### PASSAGE PROVIDED
The third season of the military science fiction television series Stargate SG-1 commenced airing on Showtime in the United States on June 25, 1999, concluded on Sky1 in the United Kingdom on March 8, 2000, and contained 22 episodes. The third season follows SG-1 in their fight against the Goa'uld Empire's System Lords, the main being Sokar until "The Devil You Know" and then Apophis, after he regained power during that episode. The season introduces the long-unseen and unnamed enemy of the Asgards, the Replicators, who are self-replicating machines that seek to convert all civilizations into more of themselves, thus posing a dire threat to all other beings. The Replicators are first mentioned, but not named, in season three episode "Fair Game".

The one-hour premiere "Into the Fire", which debuted on June 25, 1999, on Showtime did not receive any syndication rating, but overall got a high viewership level. The series was developed by Brad Wright and Jonathan Glassner, who also served as executive producers. Season 3 regular cast members include Richard Dean Anderson, Michael Shanks, Amanda Tapping, Christopher Judge, and Don S. Davis.

Production
"Deadman Switch" is the first episode in which the Stargate is not seen. "Demons" was Carl Binder's first and only contribution to Stargate SG-1. He would later become a staff writer on the spin-off series Stargate Atlantis.

The urban outdoor scenes of Tollana in "Pretense" were shot on the main campus of Simon Fraser University (S.F.U.) in Burnaby, a small city just east of Vancouver.

### DATA SECTION
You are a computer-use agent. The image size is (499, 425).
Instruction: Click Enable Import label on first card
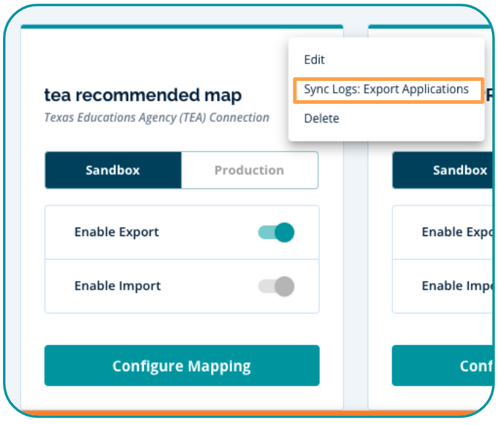click(x=118, y=286)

### WRITTEN EXERCISE 1
Return the passage on Stargate SG-1's third season verbatim from the words "The urban outdoor" through the words "east of Vancouver.".
### WRITTEN EXERCISE 2
Extend the passage on Stargate SG-1's third season by writing what comes after its final sentence.
The data above can be set aside.

### RESPONSE 1
The urban outdoor scenes of Tollana in "Pretense" were shot on the main campus of Simon Fraser University (S.F.U.) in Burnaby, a small city just east of Vancouver.

### RESPONSE 2
Actor Dom DeLuise, who played Urgo and Togar in "Urgo", is the father of director Peter DeLuise, and Urgo's transformation into an Air Force officer was played by Peter. "Urgo" marked the first time a DeLuise guest-starred on the show. Dom's sons Peter, Michael, and David, Dom's daughter-in-law and Peter's wife, Anne Marie, had on-screen roles in later seasons. Dom DeLuise ad-libbed most of his lines. According to the Official Guide to Seasons Three and Four, very few scenes include Teal'c, since actor Christopher Judge could not keep a straight face.

Jackson's appendicitis in "Nemesis" reflected Michael Shanks' real-world condition; it was written into the script at the last minute because the writers needed to drastically reduce Shanks' role to allow for his recovery.  Shanks' scenes in the episode were actually shot a week after filming of the episode was completed.

When Seth is killed in "Seth", Jack O'Neill's "Hail Dorothy" is a reference to The Wizard of Oz.

Reception
"Into The Fire" was nominated for a Leo Award in the category "Best Cinematography in a Dramatic Series". For "Point of View", Amanda Tapping was nominated for a Leo Award in the category "Best Performance by a Female in a Dramatic Series". For "Forever in a Day", Michael Shanks was nominated for a Leo Award in the category "Best Performance by a male in a Dramatic Series". "The Devil You Know" was nominated for a Leo Award in the category "Best Production Design in a Dramatic Series". For "A Hundred Days", Brad Wright and Victoria James were nominated for a Leo Award in the category "Best Screenwriter of a Dramatic Series". "Nemesis" was nominated for an Emmy in the category "Outstanding Special Visual Effects for a Series", and won a Leo Award in the category "Best Overall Sound in a Dramatic Series".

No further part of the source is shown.